Most bankers least expected the US Federal Reserve rate cut of 50 basis points to 4.75%. Treasury heads of various banks said the market had expected a more modest Fed rate cut of 25 basis points and it had already factored that in days ahead of the official announcement late on Tuesday.

?The market had expected a similar cut on the Fed discount rate cut, too, but now it is steeper by 50 bps,” said an obviously elated chief dealer at a private bank. The Fed discount rate?the rate at which banks get cash against bills of exchange?is now at 5.25%.

The move has widened the interest differential between US deposits rates across maturities and domestic deposits rates, dealers pointed out.

The domestic foreign exchange market, as a result of the Fed rate cut, opened on Wednesday with a wide gap. The rupee appreciation was largely sentiment driven as the US currency had weakened against major currencies globally. The rupee, which ended Tuesday at 40.48 to the dollar, opened the day with a gap of fourteen paise, at 40.34.

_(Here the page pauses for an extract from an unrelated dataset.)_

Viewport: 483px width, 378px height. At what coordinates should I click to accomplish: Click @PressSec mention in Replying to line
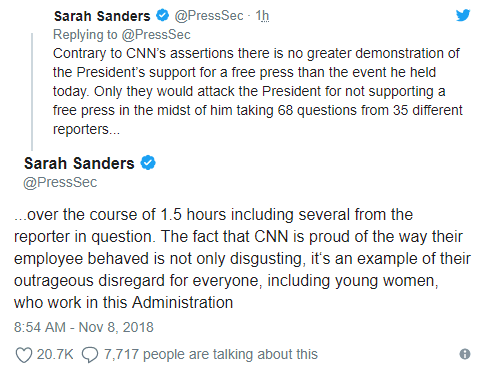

The domestic currency gained further and ended at 40.20 to the dollar on renewed hopes of increased dollar inflows through foreign institutional investors, a rise in corporate borrowings overseas, of which a part is currently permitted to be repatriated. Dealers said the Reserve Bank of India intervened to halt the rupee rally but there were no official confirmations.

Dealers expect the rupee to gain further on Thursday.